An embedding is a list of numbers — a vector — that represents the meaning of a piece of content. It is the data type that makes semantic search possible.

Meaning as coordinates

An embedding model maps text to a point in a high-dimensional space, arranged so that similar meanings land near each other — regardless of shared words.

The first two cluster despite sharing almost no words; the weather queries form their own cluster. The model learned this geometry from the self-supervised structure of language.
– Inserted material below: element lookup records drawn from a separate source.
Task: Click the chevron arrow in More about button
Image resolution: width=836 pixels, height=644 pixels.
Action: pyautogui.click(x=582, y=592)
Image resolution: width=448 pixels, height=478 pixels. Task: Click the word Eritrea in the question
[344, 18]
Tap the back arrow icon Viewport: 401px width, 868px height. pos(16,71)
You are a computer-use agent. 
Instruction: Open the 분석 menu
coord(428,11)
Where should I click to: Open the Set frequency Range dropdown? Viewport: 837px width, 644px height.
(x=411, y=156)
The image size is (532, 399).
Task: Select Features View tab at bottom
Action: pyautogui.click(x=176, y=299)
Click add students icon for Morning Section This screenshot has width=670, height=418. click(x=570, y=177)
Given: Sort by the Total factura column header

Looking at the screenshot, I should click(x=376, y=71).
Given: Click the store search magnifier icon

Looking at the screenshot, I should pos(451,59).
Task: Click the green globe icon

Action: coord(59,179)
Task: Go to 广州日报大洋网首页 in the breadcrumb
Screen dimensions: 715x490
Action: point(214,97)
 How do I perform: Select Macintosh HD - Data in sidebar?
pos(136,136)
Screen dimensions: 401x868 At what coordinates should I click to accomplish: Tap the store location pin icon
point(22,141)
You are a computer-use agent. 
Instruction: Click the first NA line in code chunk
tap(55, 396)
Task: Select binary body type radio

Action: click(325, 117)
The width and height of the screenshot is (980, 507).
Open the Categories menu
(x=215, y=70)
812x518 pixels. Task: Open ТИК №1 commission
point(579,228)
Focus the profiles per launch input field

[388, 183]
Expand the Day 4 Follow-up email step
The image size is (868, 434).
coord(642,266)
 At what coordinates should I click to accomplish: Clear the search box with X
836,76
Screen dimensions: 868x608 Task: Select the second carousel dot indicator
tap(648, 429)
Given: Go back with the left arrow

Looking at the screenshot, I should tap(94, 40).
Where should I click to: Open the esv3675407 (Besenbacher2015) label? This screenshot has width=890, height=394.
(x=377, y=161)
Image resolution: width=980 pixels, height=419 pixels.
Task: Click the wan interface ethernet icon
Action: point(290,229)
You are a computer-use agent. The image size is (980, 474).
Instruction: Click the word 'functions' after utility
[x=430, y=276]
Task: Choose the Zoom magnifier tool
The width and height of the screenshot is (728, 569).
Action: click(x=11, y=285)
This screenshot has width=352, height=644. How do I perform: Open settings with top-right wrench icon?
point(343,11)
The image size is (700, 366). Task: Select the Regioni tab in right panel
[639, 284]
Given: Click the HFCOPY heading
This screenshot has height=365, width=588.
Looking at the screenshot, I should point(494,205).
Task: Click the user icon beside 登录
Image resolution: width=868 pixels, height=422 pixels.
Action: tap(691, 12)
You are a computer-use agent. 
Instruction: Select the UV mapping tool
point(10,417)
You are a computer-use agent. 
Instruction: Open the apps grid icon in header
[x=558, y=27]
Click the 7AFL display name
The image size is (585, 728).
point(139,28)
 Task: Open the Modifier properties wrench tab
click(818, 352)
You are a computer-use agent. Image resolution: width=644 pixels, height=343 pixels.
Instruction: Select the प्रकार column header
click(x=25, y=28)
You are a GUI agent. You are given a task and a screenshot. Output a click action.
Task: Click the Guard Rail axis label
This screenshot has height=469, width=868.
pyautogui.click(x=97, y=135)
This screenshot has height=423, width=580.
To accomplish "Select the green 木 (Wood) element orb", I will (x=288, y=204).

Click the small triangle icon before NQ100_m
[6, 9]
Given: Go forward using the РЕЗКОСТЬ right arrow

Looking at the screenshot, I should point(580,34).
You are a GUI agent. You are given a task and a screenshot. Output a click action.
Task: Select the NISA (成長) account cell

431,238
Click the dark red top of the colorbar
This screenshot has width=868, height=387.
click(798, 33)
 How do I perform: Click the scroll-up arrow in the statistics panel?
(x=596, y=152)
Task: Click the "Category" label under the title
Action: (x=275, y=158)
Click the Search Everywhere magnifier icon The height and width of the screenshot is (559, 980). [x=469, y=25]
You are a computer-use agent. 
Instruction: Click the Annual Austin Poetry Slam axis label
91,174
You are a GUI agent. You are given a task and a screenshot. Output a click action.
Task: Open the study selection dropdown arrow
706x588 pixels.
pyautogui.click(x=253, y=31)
A real embedding isn’t 2-D — it has hundreds or thousands of dimensions. Each dimension is a learned axis of meaning; you can’t name them, but together they position text precisely.

Embedding models

Embedding models are separate from chat/generation models, and specialized for this job.

from openai import OpenAI
client = OpenAI()

resp = client.embeddings.create(
    model="text-embedding-3-small",
    input="How do I reset my password?",
)
vector = resp.data[0].embedding   # e.g. a list of 1536 floats

When picking one, weigh:

Dimensions — vector length (commonly 384–3072). More can capture more nuance but costs more storage and compute. Bigger is not automatically better.
Max input length — how much text the model embeds at once; sets your chunk size.
Quality — task-relevant benchmarks (e.g. the MTEB leaderboard) beat vendor marketing.
API vs. self-hosted — managed APIs are simplest; open models (running locally) cut cost and keep data in-house.
Domain fit — general models can struggle with legal, medical, or code text; check, or use a domain-tuned model.

Similarity metrics

To find “nearby” vectors you need a distance measure. Three are common:

Metric	Measures	Notes
Cosine similarity	Angle between vectors	The default for text; ignores magnitude
Dot product	Angle and magnitude	Fast; equals cosine if vectors are normalized
Euclidean (L2)	Straight-line distance	Common for image and spatial data

For text embeddings, cosine similarity is almost always the right choice — it compares direction (meaning) and ignores length. Most embedding models are trained with it in mind. Whatever you choose, use the same metric for indexing and querying.

Multimodal embeddings

Embeddings aren’t limited to text. Multimodal models (CLIP-style) embed text and images into one shared space, so a text query can retrieve relevant images. The same idea extends to audio and code. The mechanics in this section — vectors, similarity, indexing — are identical regardless of what was embedded.

What embeddings are not

Not human-readable — you can’t reverse a vector back into exact text.
Not reasoning — they capture similarity, not logic or truth.
Not free — generating embeddings is a model call with real cost and latency; embed at ingestion time and store the result.

Key takeaways

An embedding is a vector encoding the meaning of content, positioned so similar meanings are geometrically close. Embedding models are specialized; choose by dimensions, input length, quality, and domain fit — and embed queries and documents with the same model. Compare text vectors with cosine similarity. Multimodal models put text and images in one shared space.